Mechanisms underlying spontaneous calcium spiking in aequorin-loaded ROS 17/2.8 cells

In earlier studies, McLeod and coworkers reported the detection of spontaneous calcium spiking in ROS 17/2.8 cells which they suggested was derived from individual cells progressing through mitosis or the cell cycle. They also indicated that the degree of spiking could be modulated by exposure of the cells to time-varying extremely low frequency electric fields. Given the implications of such observations for our understanding of the effects of electromagnetic fields on biological systems, it appeared important for mechanistic reasons to understand the basis of this spiking.
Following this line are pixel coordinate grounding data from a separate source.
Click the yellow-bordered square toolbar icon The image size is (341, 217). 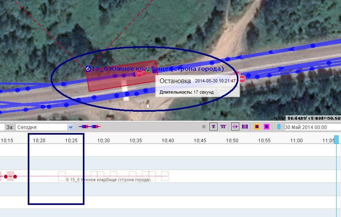point(257,127)
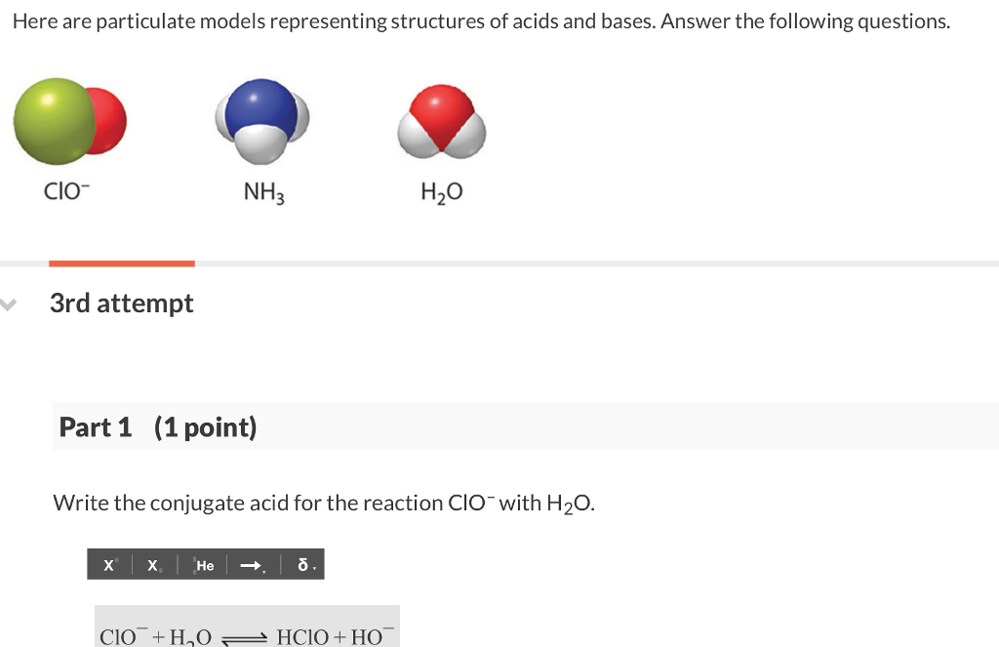The height and width of the screenshot is (647, 999).
Task: Enable the He isotope notation mode
Action: pos(203,564)
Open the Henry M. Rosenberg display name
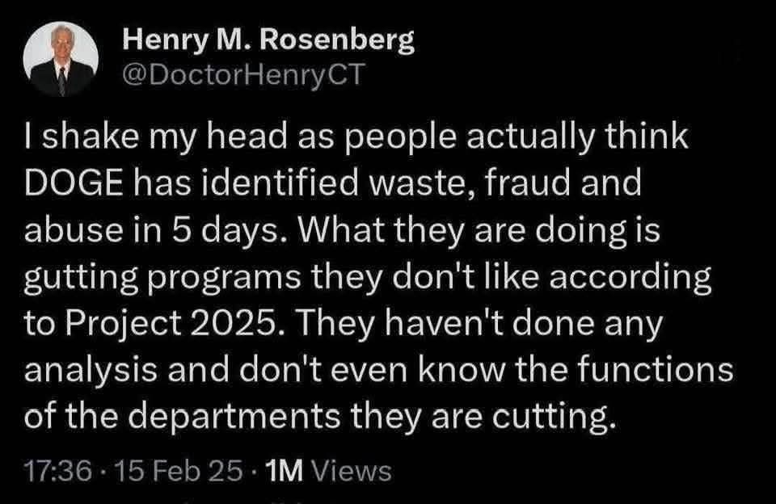This screenshot has height=504, width=776. pos(268,41)
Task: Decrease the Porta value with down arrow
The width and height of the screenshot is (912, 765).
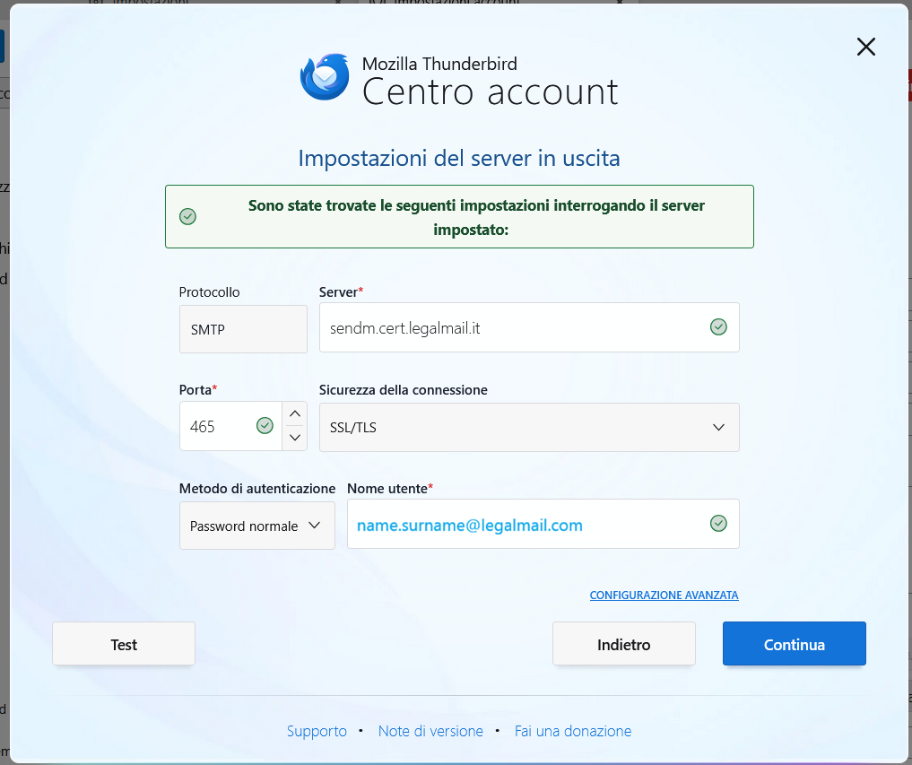Action: point(294,439)
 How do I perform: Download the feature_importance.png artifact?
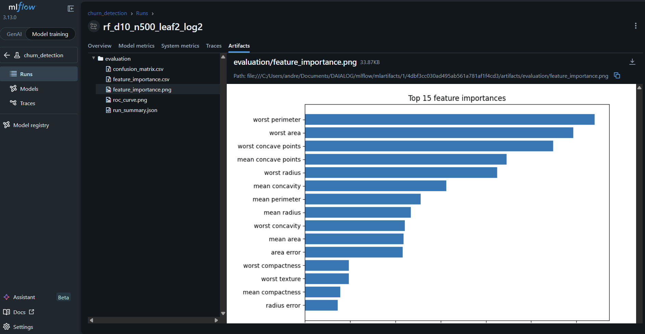[x=632, y=62]
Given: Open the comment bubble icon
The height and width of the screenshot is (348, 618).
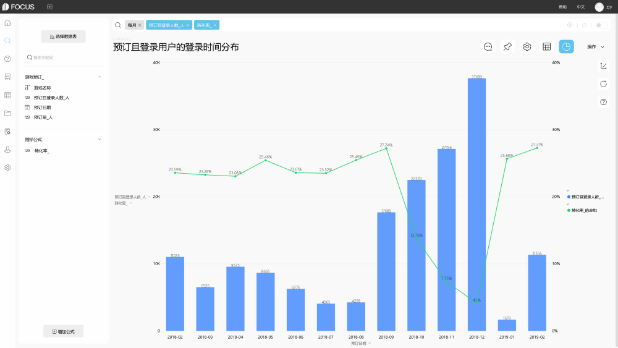Looking at the screenshot, I should coord(488,46).
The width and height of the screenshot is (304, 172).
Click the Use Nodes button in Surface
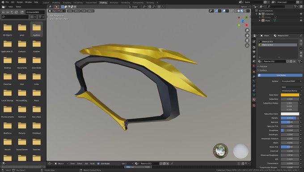[280, 75]
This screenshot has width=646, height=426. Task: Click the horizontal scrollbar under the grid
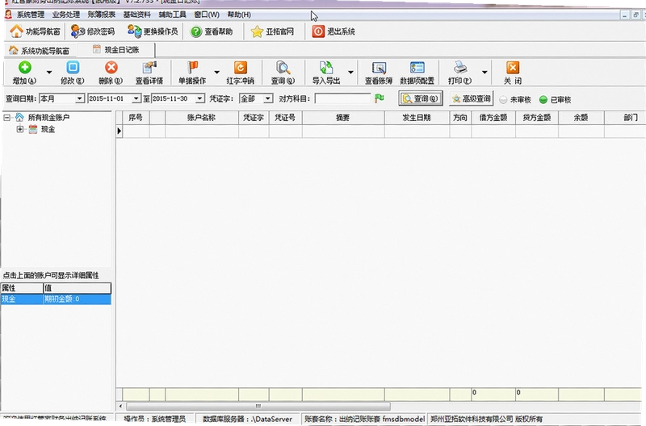click(258, 407)
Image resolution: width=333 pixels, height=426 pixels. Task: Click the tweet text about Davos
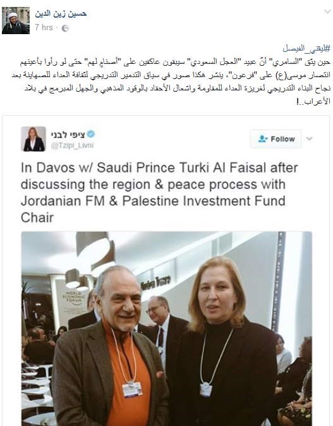[x=159, y=193]
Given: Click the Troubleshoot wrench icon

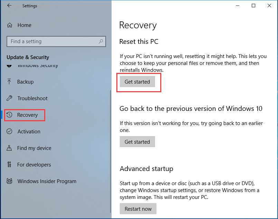Looking at the screenshot, I should coord(10,98).
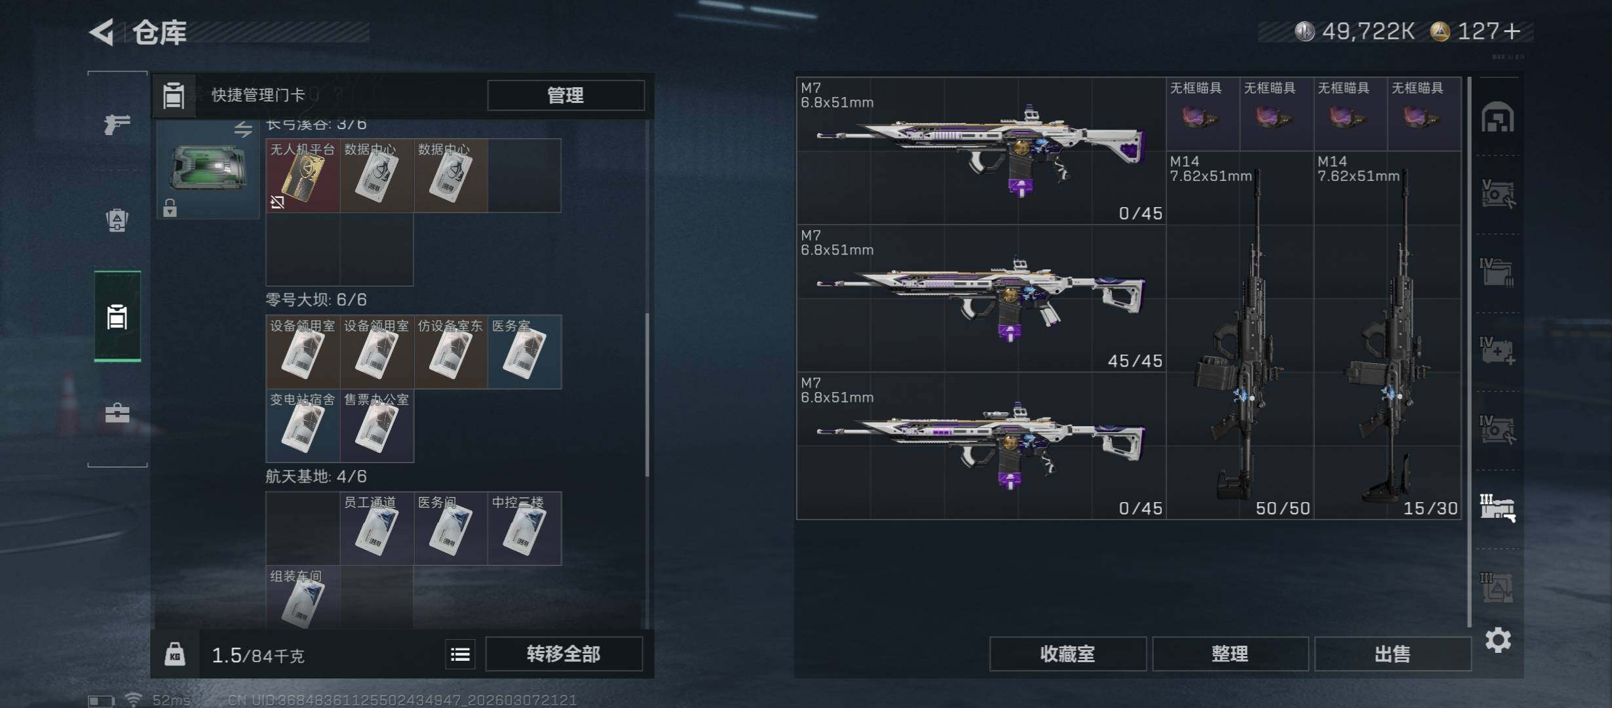Go back using the arrow beside 仓库
The image size is (1612, 708).
pyautogui.click(x=102, y=32)
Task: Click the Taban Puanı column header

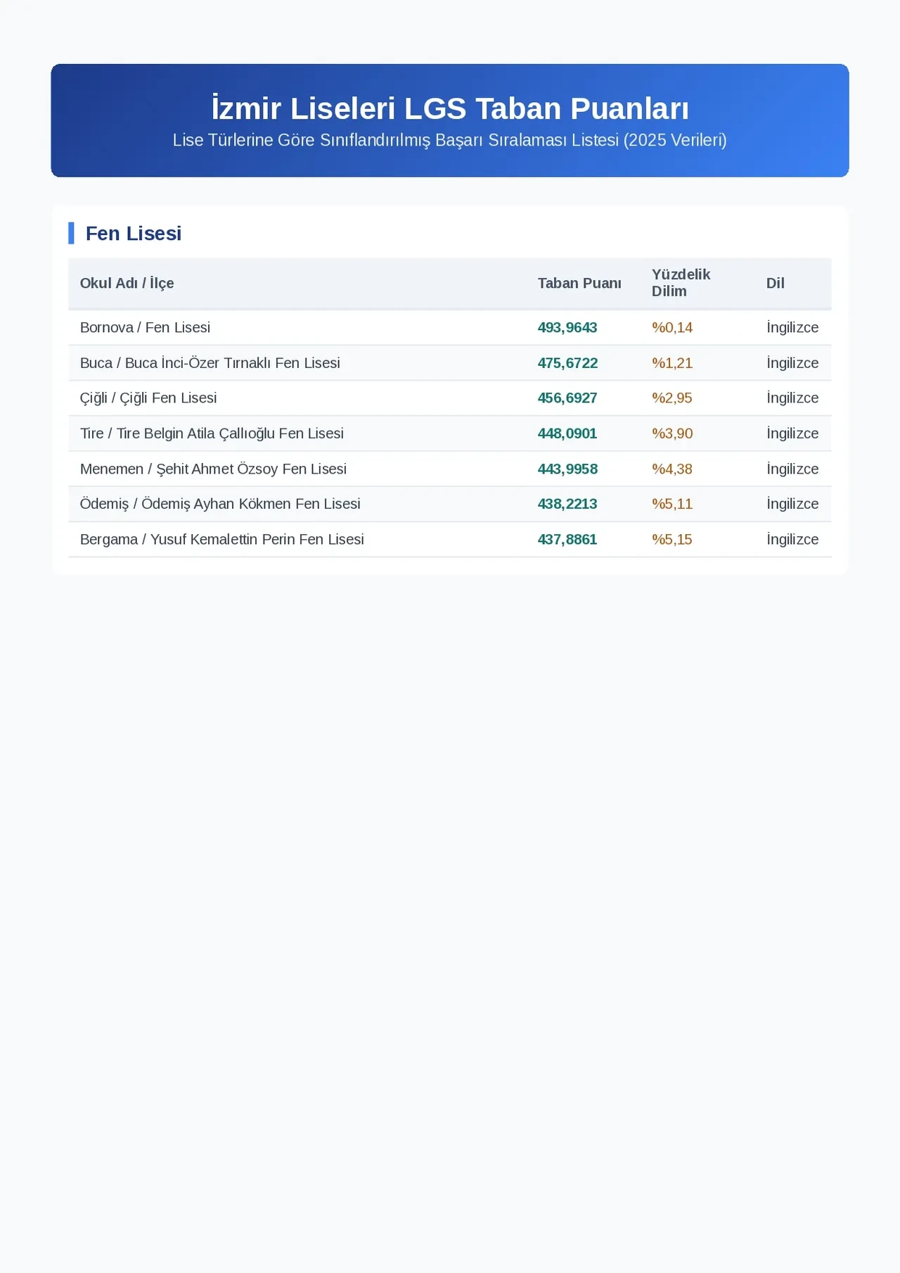Action: click(579, 283)
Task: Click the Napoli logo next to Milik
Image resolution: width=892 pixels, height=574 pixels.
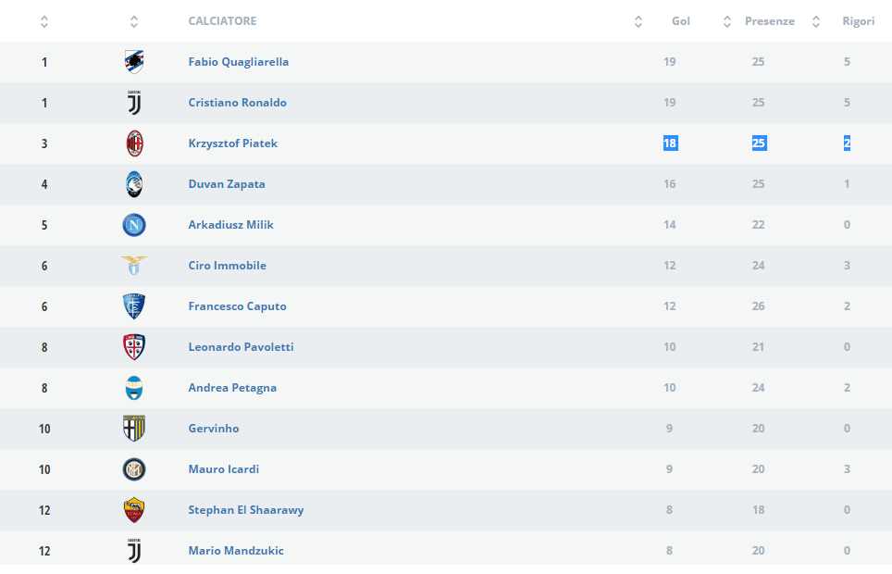Action: point(134,225)
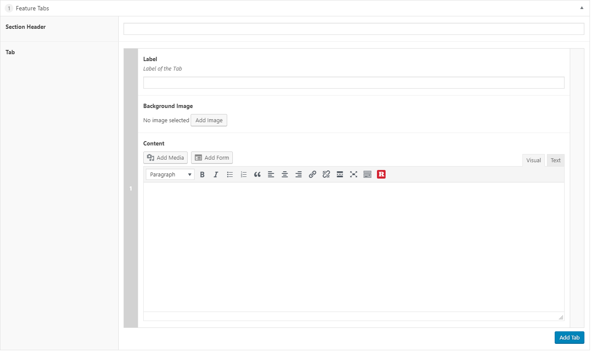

In this study, we were able to confirm that spontaneous calcium spiking activity could be detected in ROS 17/2.8 cells and that this appeared to emanate from individual cells. We found this spiking to be completely dependent on extracellular calcium ions and to be independent of the inositol 1,4,5-trisphosphate-sensitive intracellular calcium store. This spiking is not reduced by treatments which slow down or block the passage of cells through the cell cycle. Further, we found that spiking was only detectable in the most highly aequorin-loaded subpopulation of cells whose growth rate is reduced and whose morphological appearance is abnormal. In conjunction with what is known about calcium spiking in other, nonexcitable mammalian cells in culture, the data presented strongly argue that the spontaneous calcium spiking observed in ROS 17/2.8 cells is unrelated to normal events of the cell cycle and most likely result from the damaging effects of excessive loading with aequorin.